Abstract: For the past decade, research on graphene and other two-dimensional atomic crystals has attracted attention from scientists and engineers from multiple disciplines. These two-dimensional materials are bonded to the substrates, metal contacts and other 2D materials (e.g., in Van-der-Waals heterostructures) mostly by van-der-Waals forces. Among other properties, heat transport across the interfaces bonded by van-der-Waals forces is still relatively less understood. In this presentation, I will focus on presenting our recent results in understanding and tailoring electronic and phononic heat transport across van-der-Waals interfaces and structures. I will start by comparing the thermal conductance of Al/graphene/Cu interfaces, for both as-grown and transferred graphene. I will then discuss our efforts to determine the role of remote interfacial phonons (RIP) scattering in heat transport across graphene/SiO2 interfaces. Then, I will present a graphene-based heterostructure with ultralow thermal conductivity of <0.1 W/m-K. Finally, I will discuss anisotropic heat transport in black phosphorus with puckered basal atomic planes bonded by van-der-Waals forces. Our work could facilitate better thermal management of electronic and optoelectronic devices of 2D materials, and could be important for new thermoelectric materials based on 2D materials.

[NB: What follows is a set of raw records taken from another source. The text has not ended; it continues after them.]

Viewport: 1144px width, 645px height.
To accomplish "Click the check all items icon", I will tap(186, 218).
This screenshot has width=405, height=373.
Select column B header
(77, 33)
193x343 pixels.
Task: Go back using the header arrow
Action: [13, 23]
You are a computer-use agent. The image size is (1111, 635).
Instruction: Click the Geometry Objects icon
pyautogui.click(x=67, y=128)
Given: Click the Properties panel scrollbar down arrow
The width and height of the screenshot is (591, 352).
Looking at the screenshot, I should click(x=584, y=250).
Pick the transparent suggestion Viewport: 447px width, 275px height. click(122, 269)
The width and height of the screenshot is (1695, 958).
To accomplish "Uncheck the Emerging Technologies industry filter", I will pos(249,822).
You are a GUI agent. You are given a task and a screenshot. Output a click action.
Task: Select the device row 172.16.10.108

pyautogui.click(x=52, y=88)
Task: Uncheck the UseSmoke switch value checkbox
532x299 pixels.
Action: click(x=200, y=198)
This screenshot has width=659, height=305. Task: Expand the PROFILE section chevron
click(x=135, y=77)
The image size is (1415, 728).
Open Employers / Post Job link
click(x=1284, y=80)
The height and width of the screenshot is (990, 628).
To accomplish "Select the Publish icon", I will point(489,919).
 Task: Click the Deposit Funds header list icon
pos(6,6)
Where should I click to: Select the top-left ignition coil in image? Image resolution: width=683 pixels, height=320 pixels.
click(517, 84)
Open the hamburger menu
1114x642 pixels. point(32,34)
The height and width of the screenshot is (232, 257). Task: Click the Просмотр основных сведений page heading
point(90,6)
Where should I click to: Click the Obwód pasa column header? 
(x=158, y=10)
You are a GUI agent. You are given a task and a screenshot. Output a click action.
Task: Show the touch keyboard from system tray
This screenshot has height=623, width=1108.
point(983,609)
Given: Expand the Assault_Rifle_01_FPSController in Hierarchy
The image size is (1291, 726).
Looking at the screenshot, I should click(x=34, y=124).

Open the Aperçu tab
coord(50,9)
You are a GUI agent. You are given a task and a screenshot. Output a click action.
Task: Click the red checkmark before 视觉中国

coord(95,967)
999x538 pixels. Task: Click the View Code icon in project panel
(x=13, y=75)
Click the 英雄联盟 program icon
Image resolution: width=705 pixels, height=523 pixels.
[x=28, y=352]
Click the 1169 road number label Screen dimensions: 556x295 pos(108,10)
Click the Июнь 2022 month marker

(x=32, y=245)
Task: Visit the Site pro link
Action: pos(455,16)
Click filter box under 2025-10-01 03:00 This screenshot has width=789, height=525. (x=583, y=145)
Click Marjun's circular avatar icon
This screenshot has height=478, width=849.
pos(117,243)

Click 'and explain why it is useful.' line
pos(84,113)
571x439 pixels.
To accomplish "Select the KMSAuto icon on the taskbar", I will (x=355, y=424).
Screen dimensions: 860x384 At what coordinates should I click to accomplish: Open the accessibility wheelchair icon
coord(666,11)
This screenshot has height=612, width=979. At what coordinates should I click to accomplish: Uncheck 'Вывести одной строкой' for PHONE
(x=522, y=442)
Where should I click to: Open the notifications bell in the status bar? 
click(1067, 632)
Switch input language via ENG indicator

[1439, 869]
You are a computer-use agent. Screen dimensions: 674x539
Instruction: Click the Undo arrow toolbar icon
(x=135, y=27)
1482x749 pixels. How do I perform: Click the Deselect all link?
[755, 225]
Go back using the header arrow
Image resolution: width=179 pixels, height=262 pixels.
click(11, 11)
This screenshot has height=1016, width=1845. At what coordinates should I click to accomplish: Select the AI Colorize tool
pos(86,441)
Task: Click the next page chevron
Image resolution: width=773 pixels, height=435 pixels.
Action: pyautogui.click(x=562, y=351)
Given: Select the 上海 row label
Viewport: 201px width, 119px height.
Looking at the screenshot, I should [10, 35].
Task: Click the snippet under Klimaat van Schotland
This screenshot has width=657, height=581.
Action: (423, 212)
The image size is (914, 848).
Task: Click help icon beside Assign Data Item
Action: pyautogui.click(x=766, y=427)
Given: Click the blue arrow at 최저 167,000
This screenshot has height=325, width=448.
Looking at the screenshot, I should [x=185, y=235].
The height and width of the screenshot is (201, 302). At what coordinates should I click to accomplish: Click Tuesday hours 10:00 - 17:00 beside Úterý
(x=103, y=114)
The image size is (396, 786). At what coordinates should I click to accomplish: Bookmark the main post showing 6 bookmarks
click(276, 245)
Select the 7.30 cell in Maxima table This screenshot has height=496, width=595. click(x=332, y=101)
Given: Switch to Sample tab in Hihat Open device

Bio: Yee Kan Koh received a B.S. and a M.Eng. in Mechanical Engineering from the University of Technology Malaysia. In 2004, he enrolled in the University of Illinois at Urbana-Champaign, and obtained a M.S. in Physics in 2007 and a Ph.D. in Materials Science and Engineering in 2010 from the university. After his graduation in 2010, Koh joined the Department of Mechanical Engineering in National University of Singapore (NUS) as an assistant professor. Koh’s expertise is in heat transport in nanostructures and across interfaces, with emphasis on applications in thermoelectric energy conversion and thermal management of emerging electronic devices (e.g., graphene devices). Koh is an expert in time-domain thermoreflectance (TDTR), a modulated pump-probe technique to measure heat conduction on nanometer length scales. He has received numerous awards, including the NUS Young Investigator Award (2011), the SMF-NUS Research Horizons Award (2010) and the Ross J. Martin award (2010).